All of the above are examples of subtle forms of lying. They are also worrisome red flags, inviting you to make a change today.
- Do I ever feel guilty about my use? I’m not talking about a hangover, or a forced apology the day after a bad night out. I’m talking about those moments of panic, worry, and fear that show up when we feel like we have crossed a line. This is the kind of guilt that is telling us to change.
- Has my work or school performance decreased? You might have an awesome job, with raises and promotions. That’s not the point. Where we want to take a look is at the way your energy FEELS when you are at work. Have you ever had one of those days where you’re just “punching the clock” at work because of a rough night? This is the kind of red flag that should concern you.
- Has my quality of life gotten worse? Most people who struggle with substance use struggle with insomnia, anxiety, and occasional exhaustion. Perhaps you’ve seen one of those Facebook “memories” pop up on your newsfeed -from just a few years ago! – that left you thinking, “Wow, I used to look really good.” I’m here to tell you that you can still be a high performer at work while compromising your quality of life. Even if you only use substances “every now and then,” you may see the negative consequences in your quality of life.
- Have I stopped doing things I enjoy? Have I been seeing my friends less than I would like? This could be for two reasons.
- It’s not uncommon to get into trouble with your significant other when you get after it with your friends, only to promise the person you love you will never go out with those friends, do things you love, or do anything outside of the house. The problem isn’t your significant other – it’s the way you use substances.
- The other reason relates to the kind of drug and alcohol use that makes you want to isolate yourself.
Bottom line: if this type of “Netflix and Chill” describes most of your free time, you may want to take a look at what you are doing
- Have I ever thought I need to cut back on my use of alcohol, pills, or substances? Most of the clients I work with buy their substances through legal means – alcohol, prescription pills, and over-the-counter sleep medications. If you’ve ever thought to yourself, “I should really use a bit less than I do,” then this should give you pause.

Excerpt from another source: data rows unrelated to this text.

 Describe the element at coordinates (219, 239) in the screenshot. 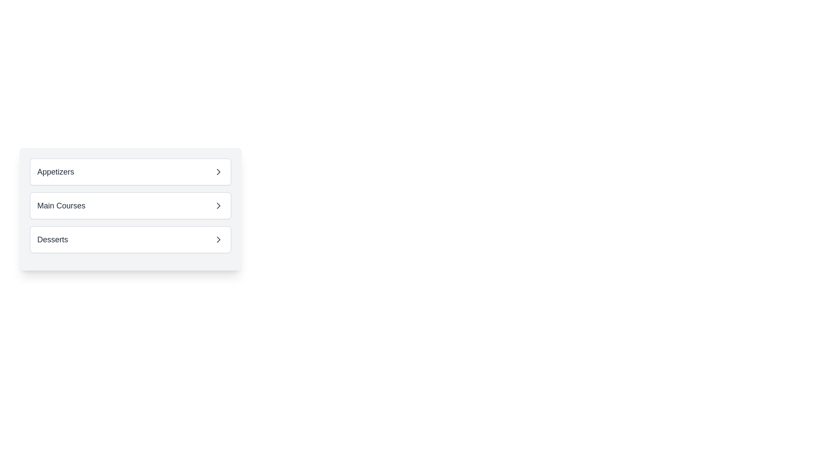

I see `the right-facing chevron icon located to the right of the 'Desserts' option in the vertical list layout` at that location.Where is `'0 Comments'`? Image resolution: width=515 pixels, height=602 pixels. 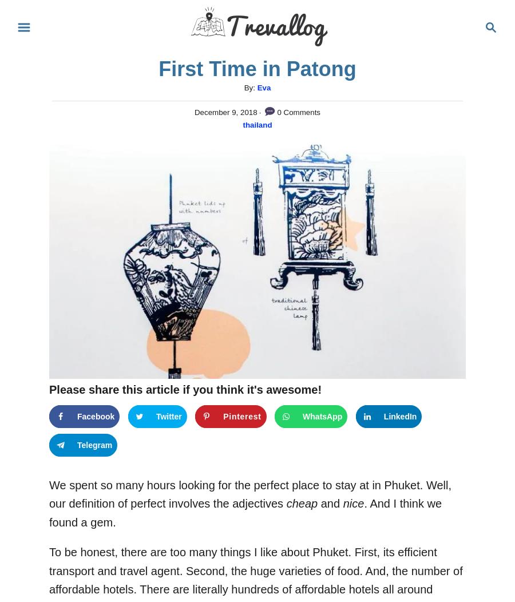
'0 Comments' is located at coordinates (274, 112).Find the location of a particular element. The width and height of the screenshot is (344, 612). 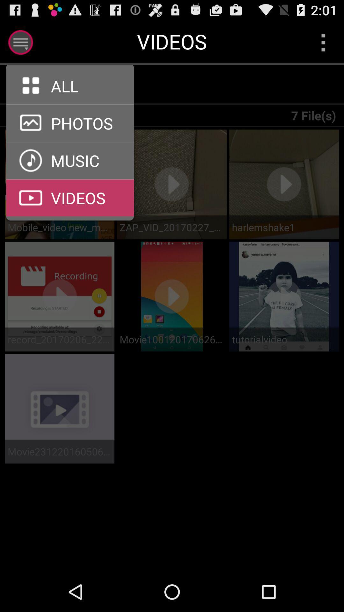

all option is located at coordinates (27, 84).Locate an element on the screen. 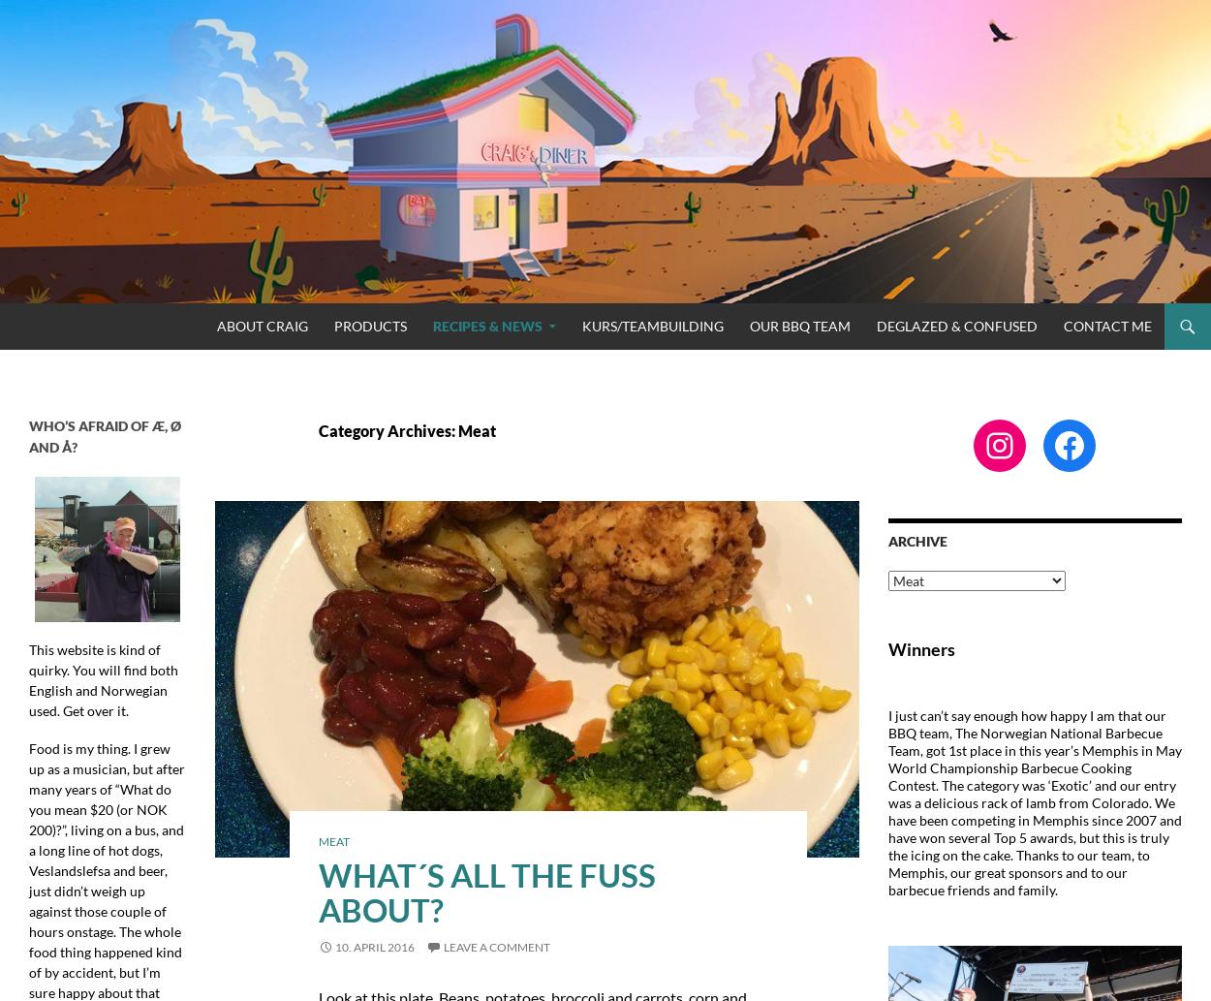  'Leave a comment' is located at coordinates (496, 944).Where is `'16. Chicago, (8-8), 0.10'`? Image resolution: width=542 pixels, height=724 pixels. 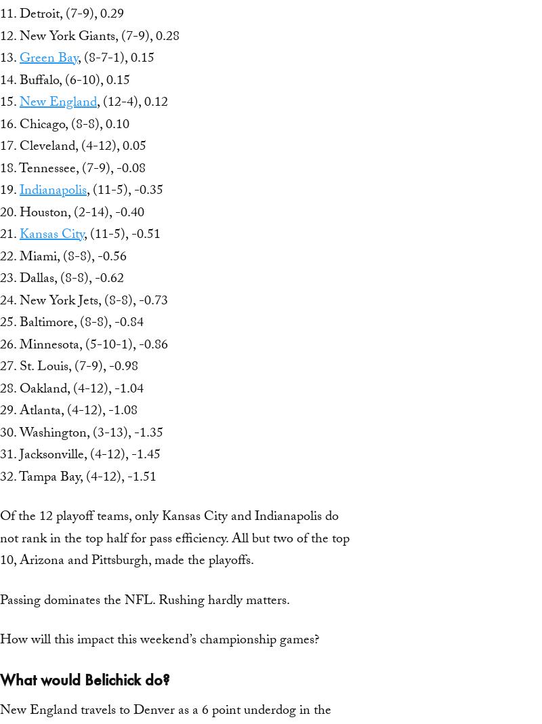 '16. Chicago, (8-8), 0.10' is located at coordinates (64, 125).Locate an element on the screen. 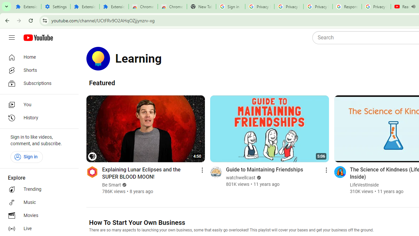 The image size is (419, 236). 'Chrome Web Store - Themes' is located at coordinates (172, 7). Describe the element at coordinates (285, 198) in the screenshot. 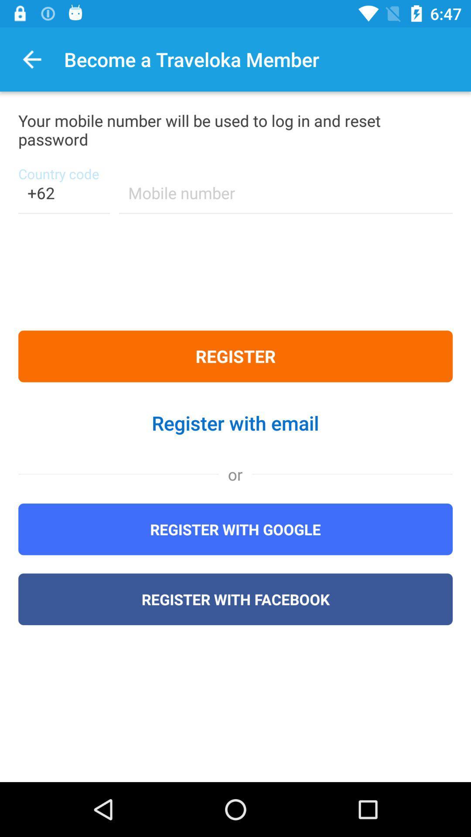

I see `because back devicer` at that location.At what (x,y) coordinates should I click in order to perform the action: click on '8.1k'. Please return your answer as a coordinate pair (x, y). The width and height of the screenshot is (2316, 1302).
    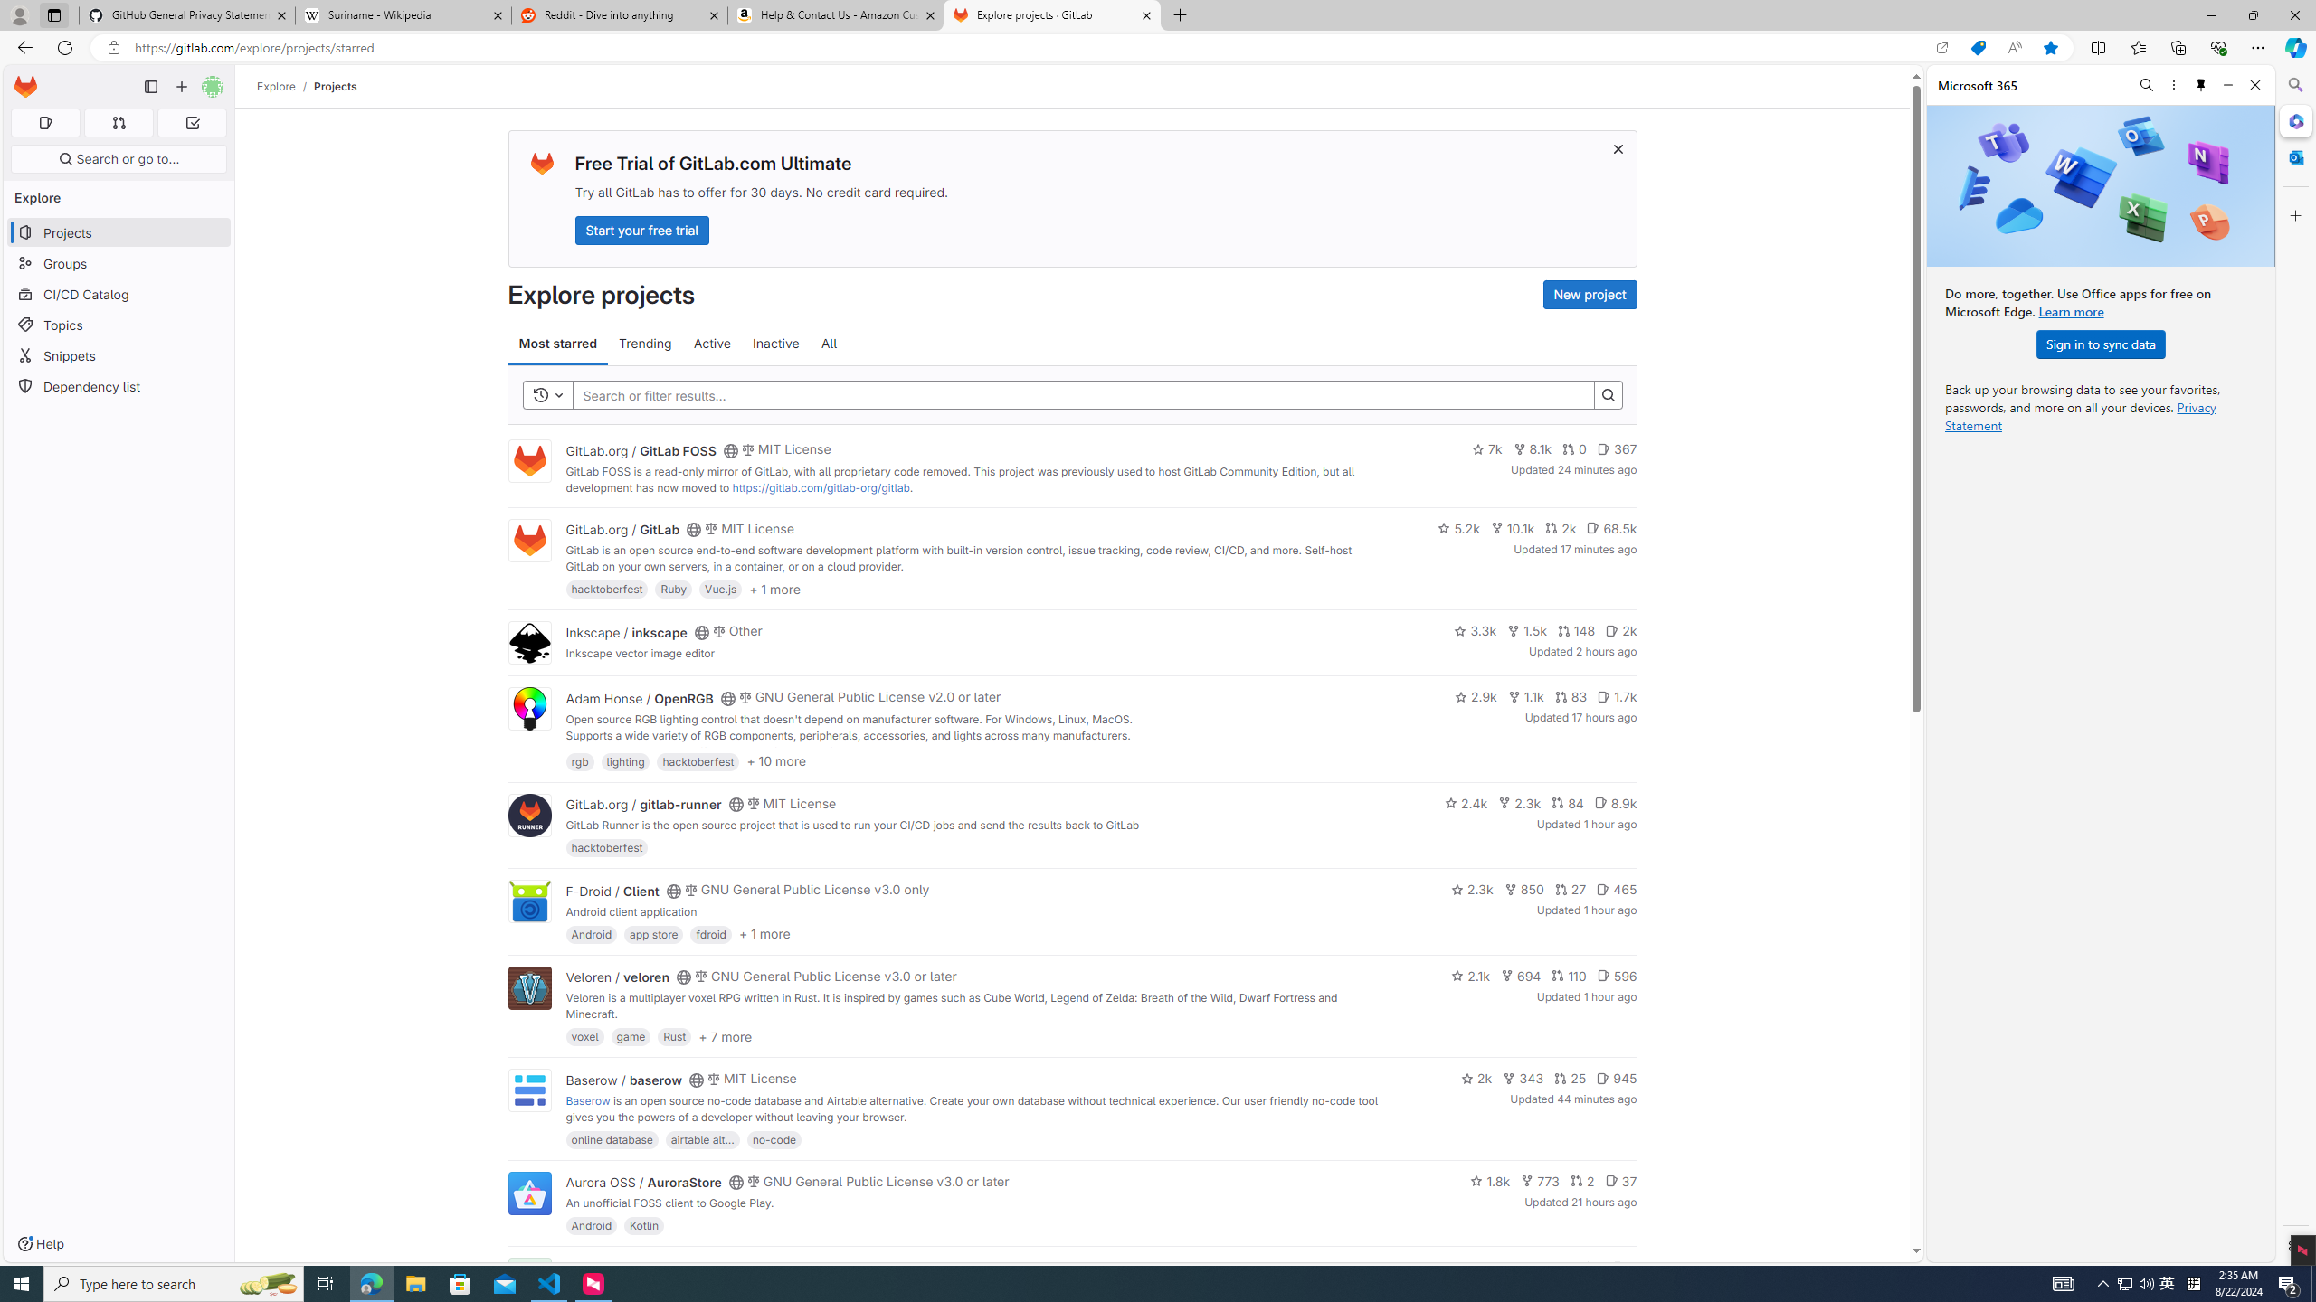
    Looking at the image, I should click on (1530, 450).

Why Your Answers to the 7 Key Questions Matter
These questions aren’t random – they’re based on research. People who answer “Maybe” to any of the 7 Key Questions have reason to be concerned that their use of drugs and alcohol. The 7 Key Questions uncover themes that may eventually turn into larger problems.
Substance abuse is progressive. If you recognize that something needs to change, you can get help to prevent these subtle, negative consequences from spiraling out of control. Individual therapy can helps. The good news is that by identifying the negative consequences of your use, you have taken the first step to make healthy changes to have the life you want to live.